C:Case 3: A 66-year old woman. She was diagnosed as having primary gastric DLBCL (not otherwise specified [NOS]), R-IPI- poor. As shown in
Figure 2E and
Table 3, she showed positive staining for GRP94 and 3 of the 4 factors, and the patient was classified as HPI-Group 3 (poor). After 8 cycles of R-CHOP therapy and 2 cycles of R-ESHAP therapy, the disease was found to be refractory. Autologous transplantation was performed after pretreatment with ranimustine, etoposide, cytarabine, and melphalan (MEAM). However, she developed relapse after radiotherapy, and died.

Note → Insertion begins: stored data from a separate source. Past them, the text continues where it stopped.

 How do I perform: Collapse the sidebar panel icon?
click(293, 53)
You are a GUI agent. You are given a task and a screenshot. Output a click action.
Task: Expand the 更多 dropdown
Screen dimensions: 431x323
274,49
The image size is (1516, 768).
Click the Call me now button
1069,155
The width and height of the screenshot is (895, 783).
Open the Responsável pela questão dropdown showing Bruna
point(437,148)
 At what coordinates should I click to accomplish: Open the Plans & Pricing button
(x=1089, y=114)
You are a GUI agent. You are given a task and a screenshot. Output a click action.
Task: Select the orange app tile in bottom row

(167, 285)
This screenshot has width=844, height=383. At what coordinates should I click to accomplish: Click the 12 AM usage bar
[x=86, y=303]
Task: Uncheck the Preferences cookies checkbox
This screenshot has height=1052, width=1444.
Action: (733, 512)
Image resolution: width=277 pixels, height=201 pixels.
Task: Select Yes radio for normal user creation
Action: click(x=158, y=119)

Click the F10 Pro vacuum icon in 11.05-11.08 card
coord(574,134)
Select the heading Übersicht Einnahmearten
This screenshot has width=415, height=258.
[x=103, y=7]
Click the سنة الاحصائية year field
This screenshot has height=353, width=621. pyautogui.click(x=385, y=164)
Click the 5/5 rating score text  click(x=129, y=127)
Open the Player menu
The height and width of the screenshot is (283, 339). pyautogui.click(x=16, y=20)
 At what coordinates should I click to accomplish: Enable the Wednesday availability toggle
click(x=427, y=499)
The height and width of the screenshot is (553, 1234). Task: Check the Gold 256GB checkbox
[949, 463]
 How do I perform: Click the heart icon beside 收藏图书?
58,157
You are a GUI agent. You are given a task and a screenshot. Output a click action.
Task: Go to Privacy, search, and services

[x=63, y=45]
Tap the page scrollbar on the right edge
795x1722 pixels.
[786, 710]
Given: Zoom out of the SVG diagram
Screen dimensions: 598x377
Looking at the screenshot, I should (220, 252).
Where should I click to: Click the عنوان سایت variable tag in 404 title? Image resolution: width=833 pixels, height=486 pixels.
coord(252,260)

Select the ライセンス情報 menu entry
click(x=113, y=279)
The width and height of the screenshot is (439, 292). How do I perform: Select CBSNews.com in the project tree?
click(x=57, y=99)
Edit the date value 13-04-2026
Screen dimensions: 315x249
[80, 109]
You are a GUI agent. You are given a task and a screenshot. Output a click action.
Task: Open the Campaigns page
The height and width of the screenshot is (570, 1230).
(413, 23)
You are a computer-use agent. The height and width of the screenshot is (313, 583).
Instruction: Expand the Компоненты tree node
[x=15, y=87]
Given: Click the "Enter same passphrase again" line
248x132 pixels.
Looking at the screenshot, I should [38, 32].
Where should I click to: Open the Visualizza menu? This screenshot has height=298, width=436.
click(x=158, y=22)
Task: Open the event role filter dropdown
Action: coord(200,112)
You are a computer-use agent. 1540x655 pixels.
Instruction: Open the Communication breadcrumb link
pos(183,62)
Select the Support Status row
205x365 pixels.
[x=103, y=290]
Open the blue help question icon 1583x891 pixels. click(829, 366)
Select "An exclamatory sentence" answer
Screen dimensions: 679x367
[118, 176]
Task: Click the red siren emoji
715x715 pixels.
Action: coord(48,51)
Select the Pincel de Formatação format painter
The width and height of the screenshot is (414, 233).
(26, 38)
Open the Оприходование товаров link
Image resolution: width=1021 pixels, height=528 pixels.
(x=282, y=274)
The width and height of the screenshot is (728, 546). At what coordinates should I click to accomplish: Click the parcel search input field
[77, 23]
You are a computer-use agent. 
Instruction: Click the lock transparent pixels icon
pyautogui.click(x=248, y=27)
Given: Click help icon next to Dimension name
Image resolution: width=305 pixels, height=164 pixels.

D: Case 4: A 60-year old man. He had multiple enlarged lymph nodes around the abdominal aorta, mesentery, and bilateral iliac arteries, along with masses in the right lung, bilateral adrenal glands, and S7 of the liver. A lung biopsy revealed the diagnosis of HGBCL (only MYC translocation), R-IPI-poor. As shown in
Figure 2F and
Table 3, he showed positive staining for both GRP94 and CYP3A4, and was classified as HPI- Group 4 (‘very poor’ group). He underwent 6 cycles of R-CHOP therapy, 2 cycles of R-ESHAP therapy, IVAM (ifosfamide, etoposide, cytarabine, and methotrexate), and DeVIC (dexamethasone, etoposide, ifosfamide, and carboplatin). However, the disease was proved refractory, and the patient died 1 year later.
D. Case 5: A 40-year old man. He was hospitalized for treatment of extramural obstruction of the common bile duct caused by mediastinal and hilar to para-aortic lymph node enlargement. Biopsy revealed the diagnosis of human immunodeficiency virus (HIV)-related BL (only MYC traslocation), R-IPI-poor. As shown in
Figure 2G and
Table 3, he showed positive staining for GRP94 and 2 of the 4 factors, and was classified as HPI-Group 3 (‘poor’ group). He did not respond to 2 cycles of CHOP, 2 cycles of DA-EPOCH-R, R-HDAC/MA (rituximab, high-dose cytarabine, with methotrexate and cytarabine), and ICE (ifosfamide, carboplatin, and etoposide). He died early, about 5 months after the start of treatment due to CNS invasion and leukemic transformation.
Table 3 summarizes the outcomes of the 5 cases.